[[ Record excerpts, beginning ]]
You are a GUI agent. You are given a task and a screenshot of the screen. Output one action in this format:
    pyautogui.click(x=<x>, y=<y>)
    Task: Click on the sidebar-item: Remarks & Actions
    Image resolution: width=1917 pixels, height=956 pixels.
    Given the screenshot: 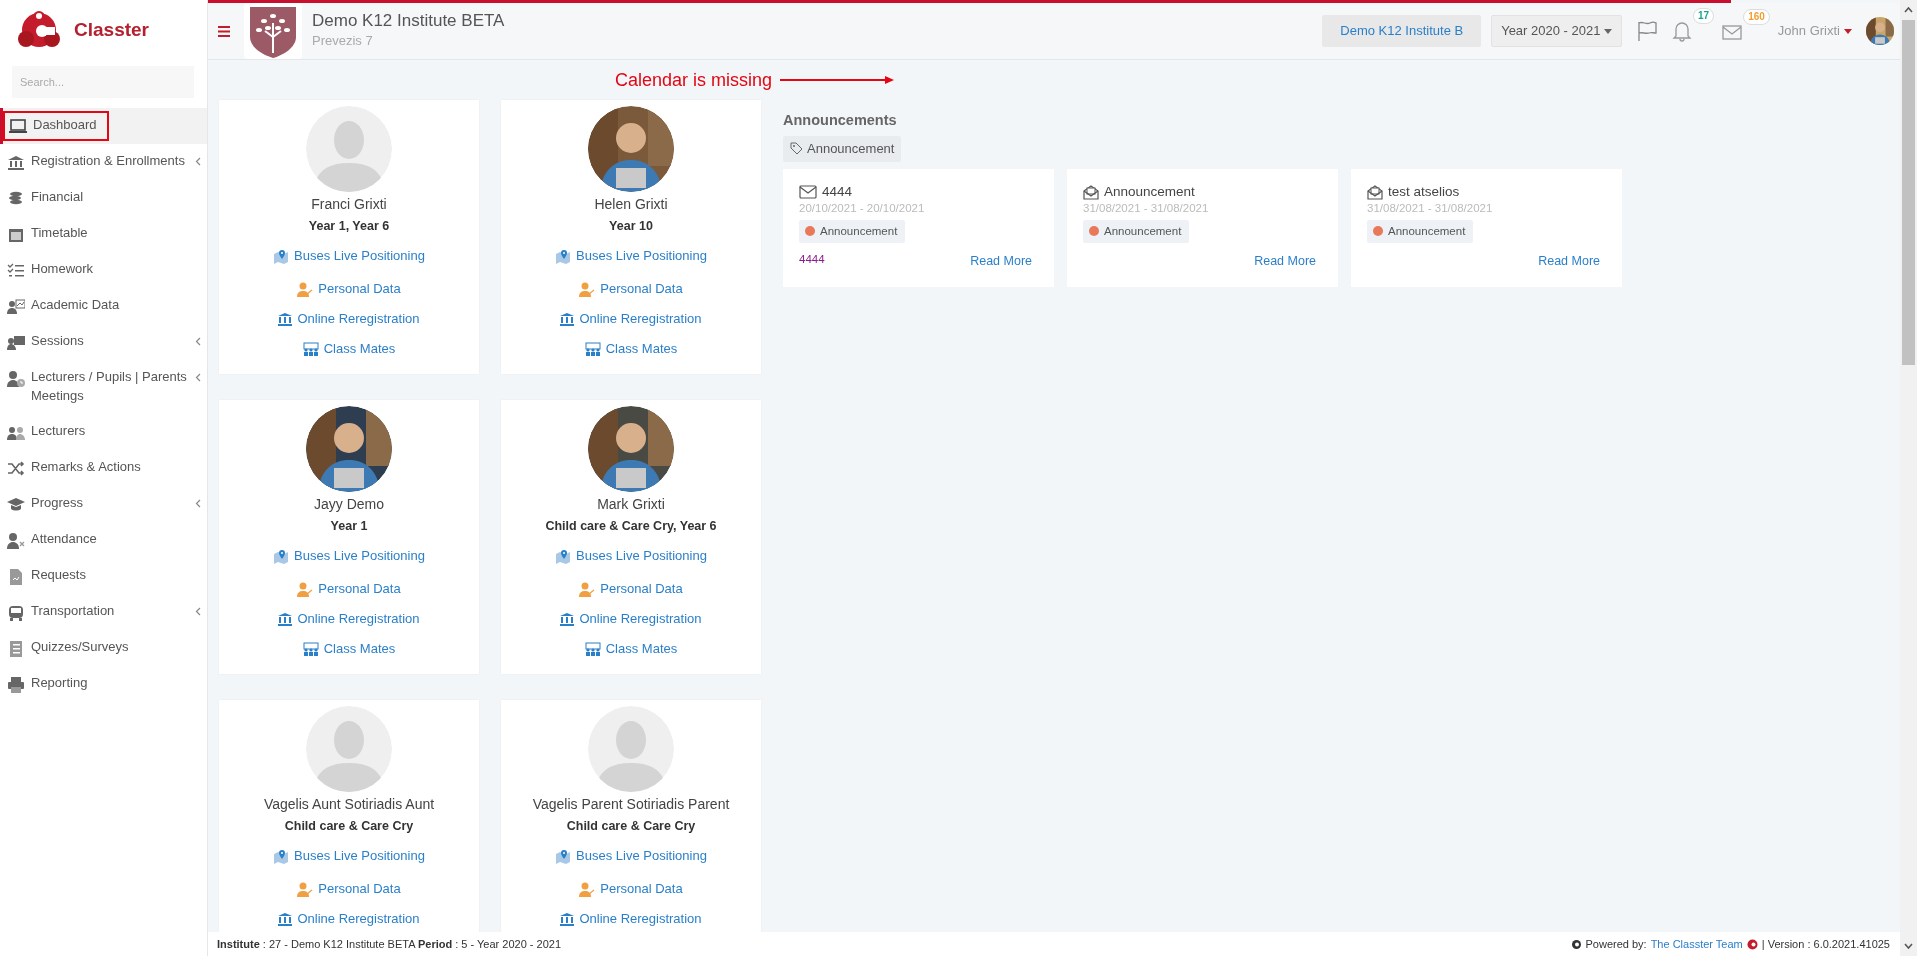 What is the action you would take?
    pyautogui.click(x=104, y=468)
[[ Record excerpts, end ]]
What you will do: Write out again, word for word, the lines running from the very start of the items through the line containing "Task: Click on", including that line.

Answer box:
You are a GUI agent. You are given a task and a screenshot of the screen. Output one action in this format:
    pyautogui.click(x=<x>, y=<y>)
    Task: Click on the sidebar-item: Remarks & Actions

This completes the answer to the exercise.